What you have to do:
Leave the pictures aside. Retype exactly the lines from the top of the data below through the one holding "Image resolution: width=814".

(Saved data entries)
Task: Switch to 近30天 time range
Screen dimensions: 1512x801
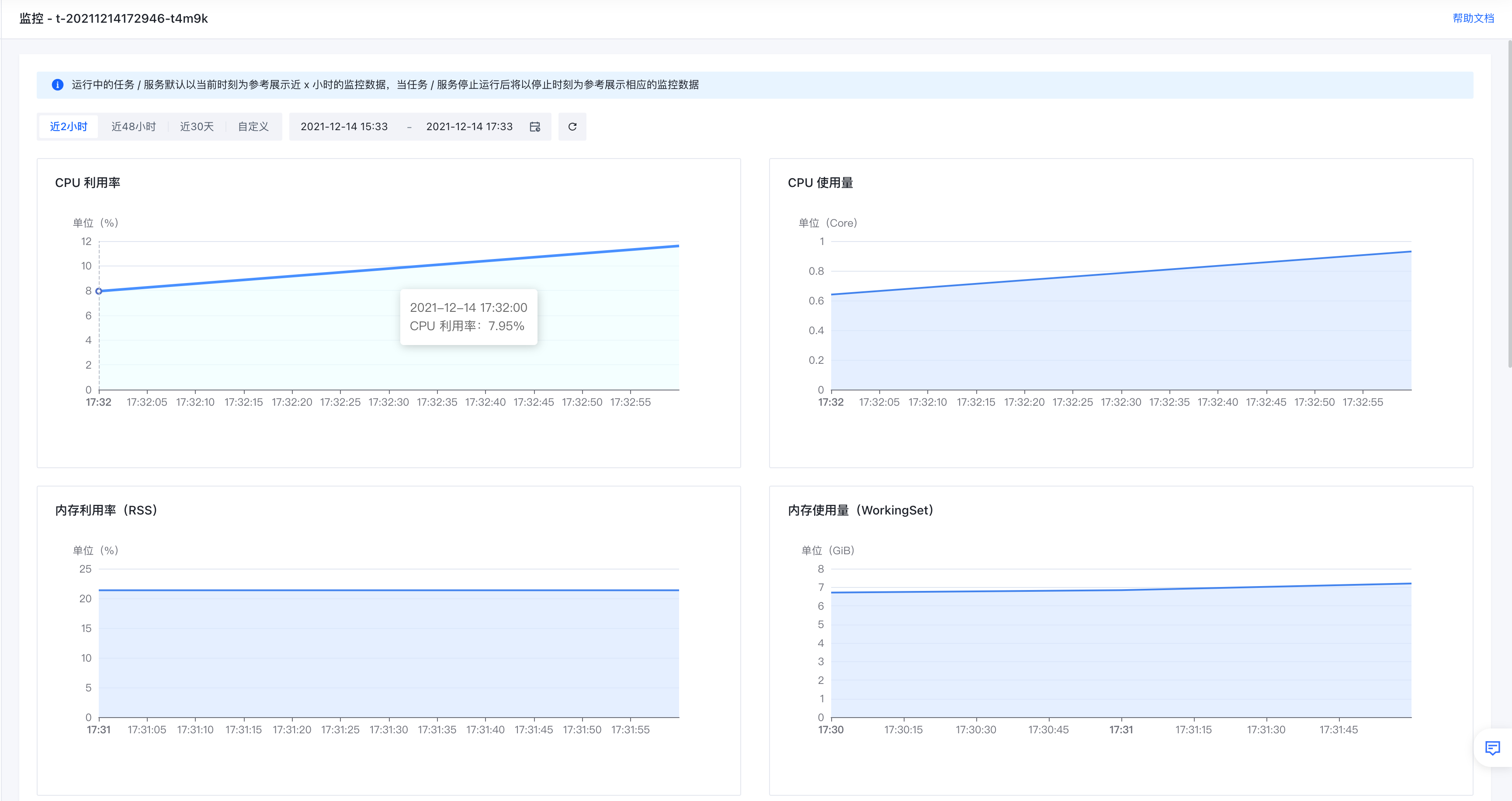Action: (197, 127)
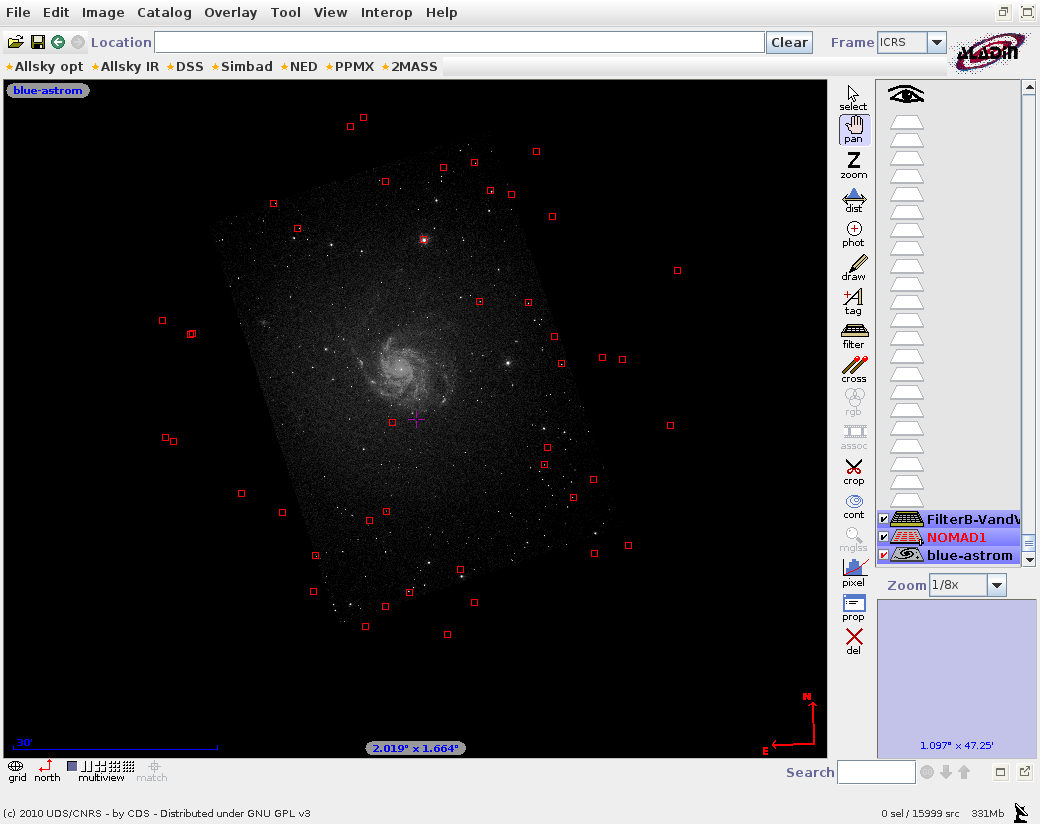Uncheck the NOMAD1 layer checkbox
The height and width of the screenshot is (824, 1040).
click(884, 537)
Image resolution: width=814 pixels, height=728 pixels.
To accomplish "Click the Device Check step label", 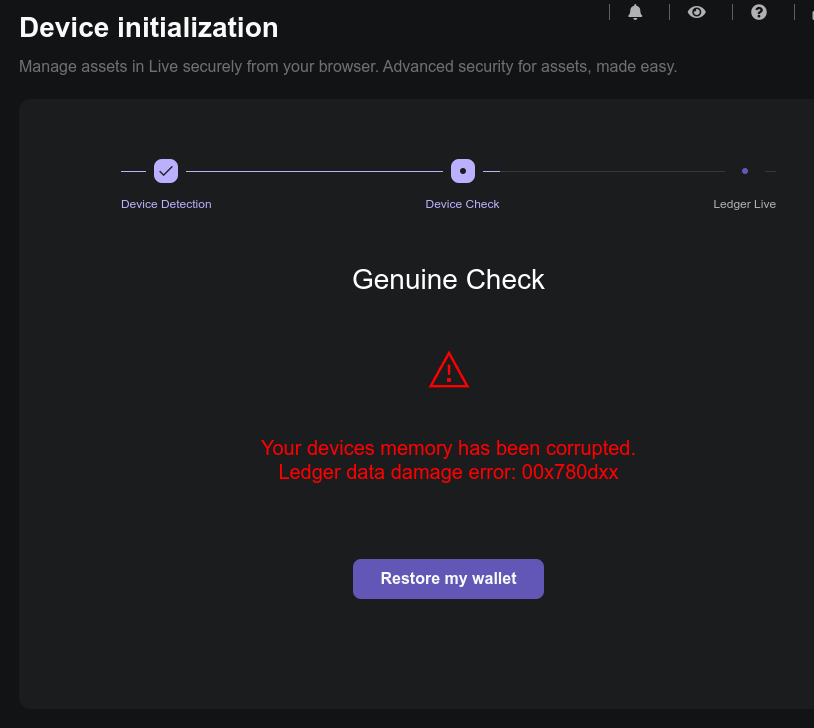I will click(x=463, y=204).
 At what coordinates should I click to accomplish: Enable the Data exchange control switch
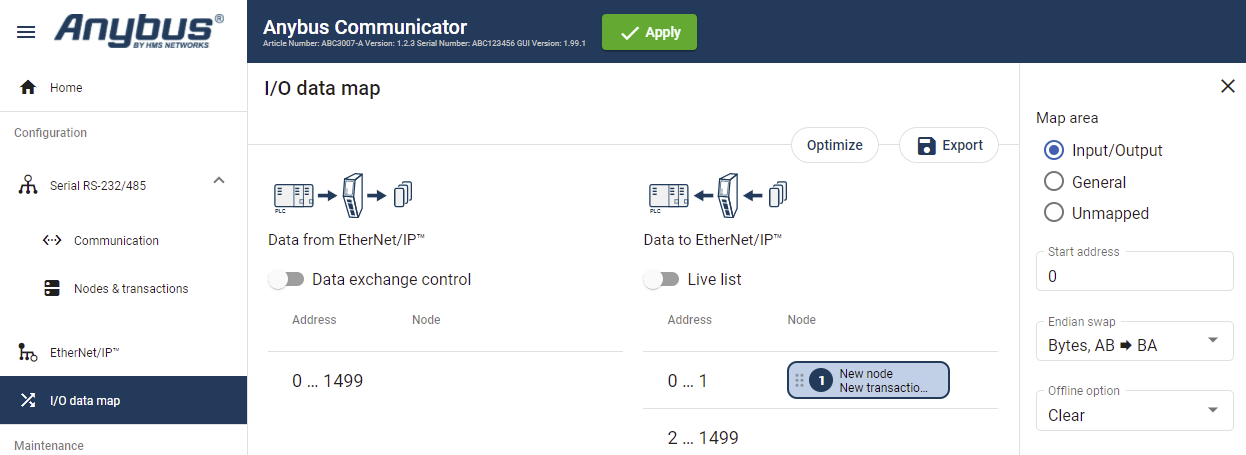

Response box:
Task: Switch to 近30天 time range
Screen dimensions: 1512x801
Action: (197, 127)
Uncheck the NOMAD1 layer checkbox
The height and width of the screenshot is (824, 1040).
click(884, 537)
Image resolution: width=814 pixels, height=728 pixels.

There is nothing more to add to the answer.